Friend: Nah, dude. It'll be too long.
Ugly face dude: Hi kiddo!
Kid: Hi kid. Leaves.
Kid turns back and says: Wait a minute, who are you?
Dude, if there is a watermelon, shouldn't there be an earthmelon, airmelon, and a firemelon? The elemelons.
Dude, if you're at the ATM, wouldn't that mean you're buying your own money?
Dude,
if you stab a cereal box, will that make you a cereal killer?
Dude, people gotta stop letting 9/11 jokes fly around like bro, you're gonna make my brain explode!
I killed a homeless dude, now she's at the funeral home. 😭💔
Your hairline is back, people say. "Look at this dude."
Dude, all Hitler asked for was a glass of juice, but everyone misheard him.
Mase looks like a fat gay dude.
I was beefing with a dude in a wheelchair, so I took his wheelchair and threw it across the street and told him, "Walk it off, you will be fine."
A woman was sitting alone at a bar, and a man approached her. He asked her why she looked so sad. She responded that her boyfriend had just broken up with her because she was too kinky.
The man expressed his amazement when he admitted that his girlfriend had dumped him because of his fetishes. After a few drinks, they decided to go back to her place.
When they arrived, she told him to make himself comfortable while she freshened up. The man complied. After a long time, she burst open her bedroom door and said, "I hope you're ready!"
She stood in the doorway wearing a latex body suit and a gas mask. She had a whip in one hand, a flogger in the other hand, and a 12-inch strap-on dangling between her thighs.
The dude looked at her and said, "Thanks, but I'm good for the night!"
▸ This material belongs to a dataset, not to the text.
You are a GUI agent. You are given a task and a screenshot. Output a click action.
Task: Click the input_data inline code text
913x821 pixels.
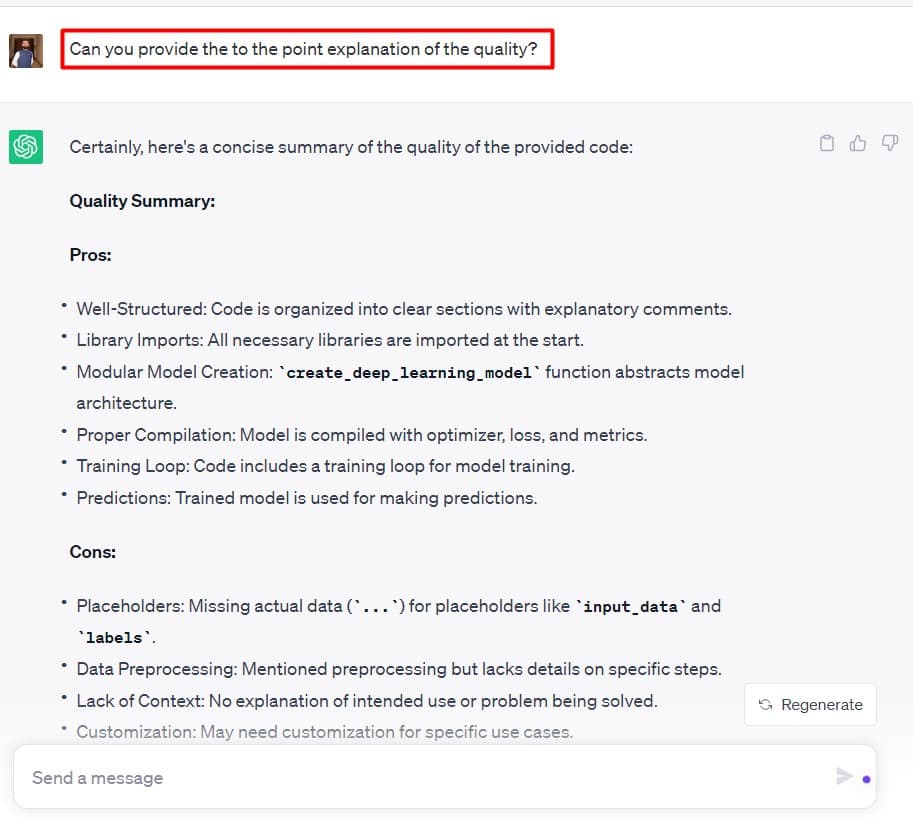[631, 607]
She said, "I thought you said that you were kinky."
The dude replied, "While you were in there, I f-cked your cat, pissed in your plants, and came on your curtains. It's been fun!"
Dude, 9/11 jokes always bomb.
What do you call a dude that is always high and gets higher than everyone else in the family? The alpha pothead!
She’s got 20 dudes in her DMs telling her she is pretty. Stand out, call her ugly.
Your forehead is big. God said dude that's bigger than me and I'm infinitely big!